On the other hand, many people in dogs will say things like "they need to breed a male in order to determine if he produces males or females."
These are different errors in reasoning relating to the same type of probability.
In the first case, people are expecting the actual results to be exactly what is predicted based on possible results or probabilities. In the second case, people are assigning meaning to the random variation that is usually observed (and actually expected) compared to what is predicted based on probability.
To start with the second scenario, millions of sperm are swimming as hard as they can to fertilize the eggs. Roughly 50% of these sperm carry an X chromosome (and will produce a female) and roughly 50% carry a Y chromosome (and will produce a male.) So although the male "determines the sex" by passing on an X or a Y to the offspring, the probability of males and females is equal: 50%. But the sperm cannot and do not coordinate with each other to produce exactly 50% males and 50% females. Variations in the male/female ratios of puppies are random and are expected to occur. It is similar to flipping a coin. Flip a coin 5 or 10 times (depending on how many puppies are typical in a litter of your breed). Every time you toss heads assume that heads is a female and tails a male. See how often most (or all) of the puppies are females (or males.) Of course I have personally found that Murphy's Law tends to prevail and if you have 10 people who want boys you will have a litter of all girls!

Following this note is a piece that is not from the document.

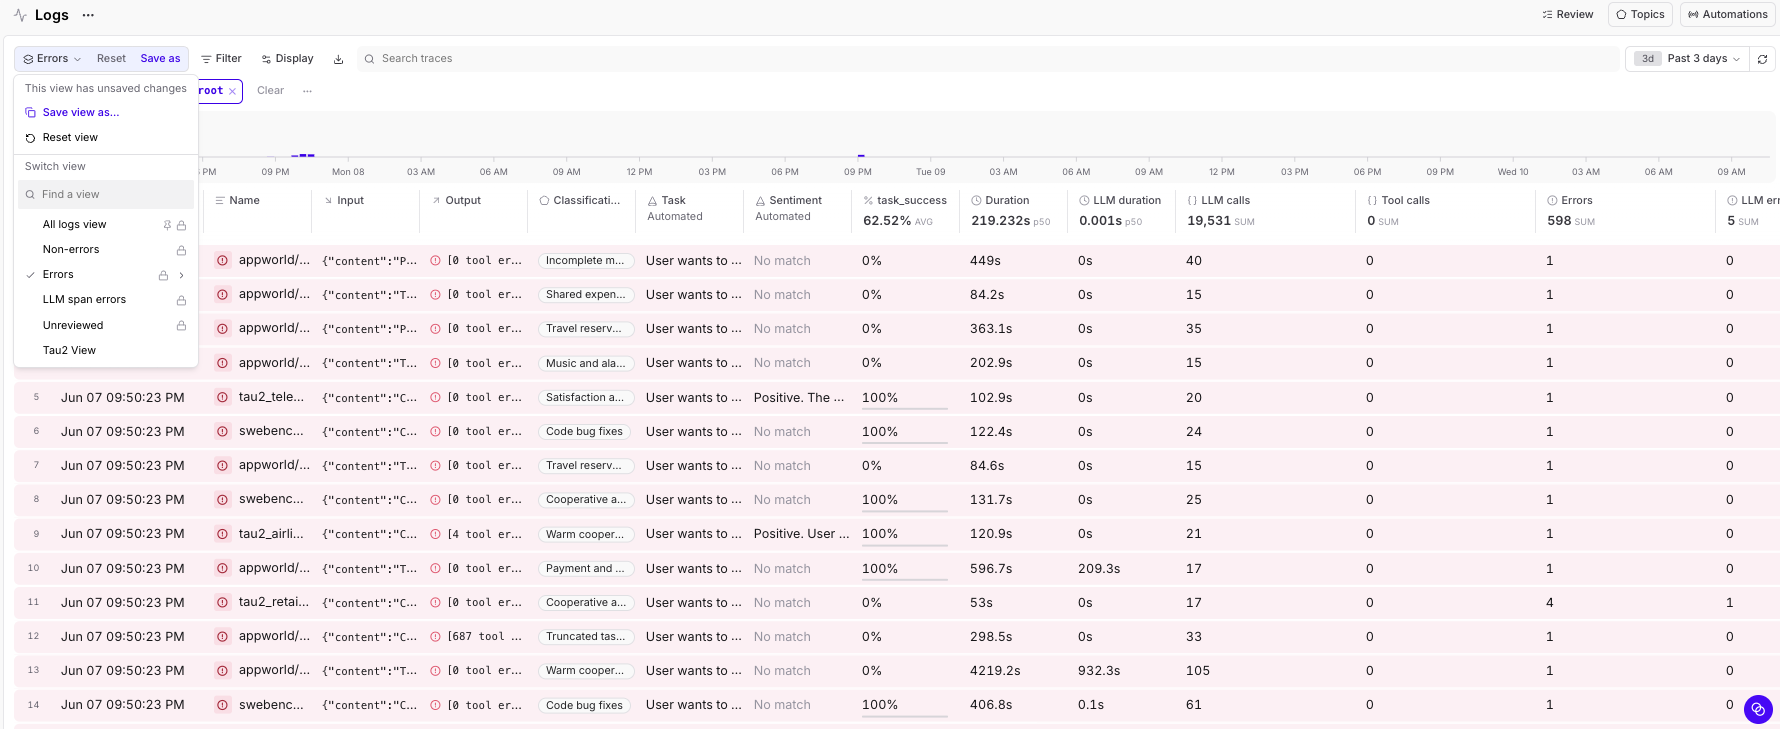Viewport: 1780px width, 729px height.
Task: Collapse the Errors view selector dropdown
Action: click(52, 59)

The first scenario expects exact results instead of the variable results that are expected. This is a common misconception. If 25% are expected to be affected when the litter is at risk for a recessive disorder, then if there are 8 puppies, 2 will be affected and 6 will be fine (4 carriers and two normal, non-carriers). Or at least that is what we should expect to see. Right? No, not exactly. Each puppy has a 25% chance to be affected; just like flipping the coin. This 25% chance is independent in each puppy. So we might see the expected outcome of 2 and 6 but we might see many other outcomes. The reality could also be one affected or five affected out of the 8. With a dominant condition, 50% affected and 50% normal results are expected. However, as illustrated by our pictured passel of Pugs, the gene creating black (K) is dominant, but this particular litter did not show 50% black. This is because each puppy has an independent chance of inheriting the dominant gene. Thus, the litter could have been all black, all fawn or a mix as shown here, but a mix that is not 50% black and 50% fawn.
Black is a visual ‘phenotype’ that we can see. Most genes are not so easily identified. For instance, some people might look at one of these black Pugs and say, "he is so Black, there is no way that he carries the ability to produce fawn." But, there is no way to just look at a dog and identify the presence or absence of a recessive gene.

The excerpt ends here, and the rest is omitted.